**DIRECTIONS:** Could you output each line of the data that follows exactly?

**INFORMATION SHOWN:**
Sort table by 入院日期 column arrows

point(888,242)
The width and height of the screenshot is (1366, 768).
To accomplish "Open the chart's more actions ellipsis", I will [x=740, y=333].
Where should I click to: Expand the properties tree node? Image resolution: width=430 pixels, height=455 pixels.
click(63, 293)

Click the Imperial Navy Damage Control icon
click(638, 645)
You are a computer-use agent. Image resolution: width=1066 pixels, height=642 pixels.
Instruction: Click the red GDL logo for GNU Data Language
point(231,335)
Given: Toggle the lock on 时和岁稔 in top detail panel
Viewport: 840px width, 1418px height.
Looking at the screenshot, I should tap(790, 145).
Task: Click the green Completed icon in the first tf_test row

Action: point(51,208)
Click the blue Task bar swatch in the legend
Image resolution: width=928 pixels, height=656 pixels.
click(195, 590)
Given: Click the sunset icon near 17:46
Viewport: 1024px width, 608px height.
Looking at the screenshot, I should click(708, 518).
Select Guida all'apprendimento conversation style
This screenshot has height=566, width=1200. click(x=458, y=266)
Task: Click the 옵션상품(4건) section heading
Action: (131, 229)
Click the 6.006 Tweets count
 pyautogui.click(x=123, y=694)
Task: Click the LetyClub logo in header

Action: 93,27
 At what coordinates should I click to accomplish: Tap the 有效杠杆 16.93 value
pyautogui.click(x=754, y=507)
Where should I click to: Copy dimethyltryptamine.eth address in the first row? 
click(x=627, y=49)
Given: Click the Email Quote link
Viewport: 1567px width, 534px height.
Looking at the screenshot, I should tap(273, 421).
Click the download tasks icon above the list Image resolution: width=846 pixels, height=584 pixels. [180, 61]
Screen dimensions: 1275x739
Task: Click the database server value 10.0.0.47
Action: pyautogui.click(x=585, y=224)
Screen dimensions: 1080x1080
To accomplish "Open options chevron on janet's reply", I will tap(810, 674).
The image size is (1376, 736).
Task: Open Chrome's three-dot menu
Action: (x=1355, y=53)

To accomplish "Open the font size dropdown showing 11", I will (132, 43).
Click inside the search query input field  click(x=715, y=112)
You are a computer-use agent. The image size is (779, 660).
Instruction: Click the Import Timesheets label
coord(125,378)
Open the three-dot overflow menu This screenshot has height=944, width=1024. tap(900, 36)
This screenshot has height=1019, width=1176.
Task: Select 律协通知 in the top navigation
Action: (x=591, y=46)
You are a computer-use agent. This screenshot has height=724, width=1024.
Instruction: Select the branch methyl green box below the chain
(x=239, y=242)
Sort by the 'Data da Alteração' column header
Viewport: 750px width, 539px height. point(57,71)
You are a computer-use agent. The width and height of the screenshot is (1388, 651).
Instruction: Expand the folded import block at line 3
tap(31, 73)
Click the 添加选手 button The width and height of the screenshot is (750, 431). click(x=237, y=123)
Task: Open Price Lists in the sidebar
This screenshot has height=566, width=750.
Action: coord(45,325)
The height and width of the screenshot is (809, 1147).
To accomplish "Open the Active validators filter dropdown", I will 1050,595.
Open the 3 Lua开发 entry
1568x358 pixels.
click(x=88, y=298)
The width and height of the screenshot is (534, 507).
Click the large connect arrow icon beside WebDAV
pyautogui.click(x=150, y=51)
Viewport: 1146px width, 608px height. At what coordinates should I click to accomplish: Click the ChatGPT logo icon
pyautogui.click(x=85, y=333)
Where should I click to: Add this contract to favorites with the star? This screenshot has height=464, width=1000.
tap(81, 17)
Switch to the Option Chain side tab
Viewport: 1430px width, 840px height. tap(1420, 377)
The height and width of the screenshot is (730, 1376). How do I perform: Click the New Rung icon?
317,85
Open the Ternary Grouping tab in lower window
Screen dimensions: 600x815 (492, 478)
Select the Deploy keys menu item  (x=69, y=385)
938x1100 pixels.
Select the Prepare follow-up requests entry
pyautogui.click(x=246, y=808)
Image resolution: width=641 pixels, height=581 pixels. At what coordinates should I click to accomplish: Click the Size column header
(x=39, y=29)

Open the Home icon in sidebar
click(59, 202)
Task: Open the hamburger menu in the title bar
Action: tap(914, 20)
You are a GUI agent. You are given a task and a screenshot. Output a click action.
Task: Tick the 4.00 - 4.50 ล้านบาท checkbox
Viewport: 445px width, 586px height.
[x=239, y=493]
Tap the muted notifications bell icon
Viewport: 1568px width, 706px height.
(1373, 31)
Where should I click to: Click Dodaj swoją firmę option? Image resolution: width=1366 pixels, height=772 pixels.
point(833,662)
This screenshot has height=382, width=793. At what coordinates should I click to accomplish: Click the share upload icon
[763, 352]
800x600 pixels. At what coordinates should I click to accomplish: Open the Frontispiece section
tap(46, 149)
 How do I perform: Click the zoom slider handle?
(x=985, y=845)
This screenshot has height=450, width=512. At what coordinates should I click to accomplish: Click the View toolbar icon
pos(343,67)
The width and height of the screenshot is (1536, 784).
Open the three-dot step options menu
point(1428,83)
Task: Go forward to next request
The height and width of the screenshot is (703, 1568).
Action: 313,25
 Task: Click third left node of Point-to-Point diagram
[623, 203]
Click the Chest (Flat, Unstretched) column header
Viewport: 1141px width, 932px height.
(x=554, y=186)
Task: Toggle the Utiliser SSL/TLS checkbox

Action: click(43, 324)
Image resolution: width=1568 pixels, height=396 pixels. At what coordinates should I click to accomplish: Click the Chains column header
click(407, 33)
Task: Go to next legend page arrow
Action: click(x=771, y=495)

**EXERCISE RESULT:**
Sort table by 入院日期 column arrows

point(888,242)
The width and height of the screenshot is (1366, 768).
To accomplish "Open the chart's more actions ellipsis", I will [x=740, y=333].
Where should I click to: Expand the properties tree node? Image resolution: width=430 pixels, height=455 pixels.
click(63, 293)

Click the Imperial Navy Damage Control icon
click(638, 645)
You are a computer-use agent. Image resolution: width=1066 pixels, height=642 pixels.
Instruction: Click the red GDL logo for GNU Data Language
point(231,335)
Given: Toggle the lock on 时和岁稔 in top detail panel
Viewport: 840px width, 1418px height.
Looking at the screenshot, I should tap(790, 145).
Task: Click the green Completed icon in the first tf_test row

Action: point(51,208)
Click the blue Task bar swatch in the legend
Image resolution: width=928 pixels, height=656 pixels.
click(195, 590)
Given: Click the sunset icon near 17:46
Viewport: 1024px width, 608px height.
Looking at the screenshot, I should click(708, 518).
Select Guida all'apprendimento conversation style
This screenshot has height=566, width=1200. click(x=458, y=266)
Task: Click the 옵션상품(4건) section heading
Action: (131, 229)
Click the 6.006 Tweets count
 pyautogui.click(x=123, y=694)
Task: Click the LetyClub logo in header

Action: 93,27
 At what coordinates should I click to accomplish: Tap the 有效杠杆 16.93 value
pyautogui.click(x=754, y=507)
Where should I click to: Copy dimethyltryptamine.eth address in the first row? 
click(x=627, y=49)
Given: Click the Email Quote link
Viewport: 1567px width, 534px height.
Looking at the screenshot, I should tap(273, 421).
Click the download tasks icon above the list Image resolution: width=846 pixels, height=584 pixels. [180, 61]
Screen dimensions: 1275x739
Task: Click the database server value 10.0.0.47
Action: pyautogui.click(x=585, y=224)
Screen dimensions: 1080x1080
To accomplish "Open options chevron on janet's reply", I will tap(810, 674).
The image size is (1376, 736).
Task: Open Chrome's three-dot menu
Action: (x=1355, y=53)

To accomplish "Open the font size dropdown showing 11", I will (132, 43).
Click inside the search query input field  click(x=715, y=112)
You are a computer-use agent. The image size is (779, 660).
Instruction: Click the Import Timesheets label
coord(125,378)
Open the three-dot overflow menu This screenshot has height=944, width=1024. tap(900, 36)
This screenshot has height=1019, width=1176.
Task: Select 律协通知 in the top navigation
Action: (x=591, y=46)
You are a computer-use agent. This screenshot has height=724, width=1024.
Instruction: Select the branch methyl green box below the chain
(x=239, y=242)
Sort by the 'Data da Alteração' column header
Viewport: 750px width, 539px height. point(57,71)
You are a computer-use agent. The width and height of the screenshot is (1388, 651).
Instruction: Expand the folded import block at line 3
tap(31, 73)
Click the 添加选手 button The width and height of the screenshot is (750, 431). click(x=237, y=123)
Task: Open Price Lists in the sidebar
This screenshot has height=566, width=750.
Action: coord(45,325)
The height and width of the screenshot is (809, 1147).
To accomplish "Open the Active validators filter dropdown", I will 1050,595.
Open the 3 Lua开发 entry
1568x358 pixels.
click(x=88, y=298)
The width and height of the screenshot is (534, 507).
Click the large connect arrow icon beside WebDAV
pyautogui.click(x=150, y=51)
Viewport: 1146px width, 608px height. At what coordinates should I click to accomplish: Click the ChatGPT logo icon
pyautogui.click(x=85, y=333)
Where should I click to: Add this contract to favorites with the star? This screenshot has height=464, width=1000.
tap(81, 17)
Switch to the Option Chain side tab
Viewport: 1430px width, 840px height. tap(1420, 377)
The height and width of the screenshot is (730, 1376). How do I perform: Click the New Rung icon?
317,85
Open the Ternary Grouping tab in lower window
Screen dimensions: 600x815 (492, 478)
Select the Deploy keys menu item  (x=69, y=385)
938x1100 pixels.
Select the Prepare follow-up requests entry
pyautogui.click(x=246, y=808)
Image resolution: width=641 pixels, height=581 pixels. At what coordinates should I click to accomplish: Click the Size column header
(x=39, y=29)

Open the Home icon in sidebar
click(59, 202)
Task: Open the hamburger menu in the title bar
Action: tap(914, 20)
You are a GUI agent. You are given a task and a screenshot. Output a click action.
Task: Tick the 4.00 - 4.50 ล้านบาท checkbox
Viewport: 445px width, 586px height.
[x=239, y=493]
Tap the muted notifications bell icon
Viewport: 1568px width, 706px height.
(1373, 31)
Where should I click to: Click Dodaj swoją firmę option? Image resolution: width=1366 pixels, height=772 pixels.
point(833,662)
This screenshot has height=382, width=793. At what coordinates should I click to accomplish: Click the share upload icon
[763, 352]
800x600 pixels. At what coordinates should I click to accomplish: Open the Frontispiece section
tap(46, 149)
 How do I perform: Click the zoom slider handle?
(x=985, y=845)
This screenshot has height=450, width=512. At what coordinates should I click to accomplish: Click the View toolbar icon
pos(343,67)
The width and height of the screenshot is (1536, 784).
Open the three-dot step options menu
point(1428,83)
Task: Go forward to next request
The height and width of the screenshot is (703, 1568).
Action: 313,25
 Task: Click third left node of Point-to-Point diagram
[623, 203]
Click the Chest (Flat, Unstretched) column header
Viewport: 1141px width, 932px height.
(x=554, y=186)
Task: Toggle the Utiliser SSL/TLS checkbox

Action: click(43, 324)
Image resolution: width=1568 pixels, height=396 pixels. At what coordinates should I click to accomplish: Click the Chains column header
click(407, 33)
Task: Go to next legend page arrow
Action: click(x=771, y=495)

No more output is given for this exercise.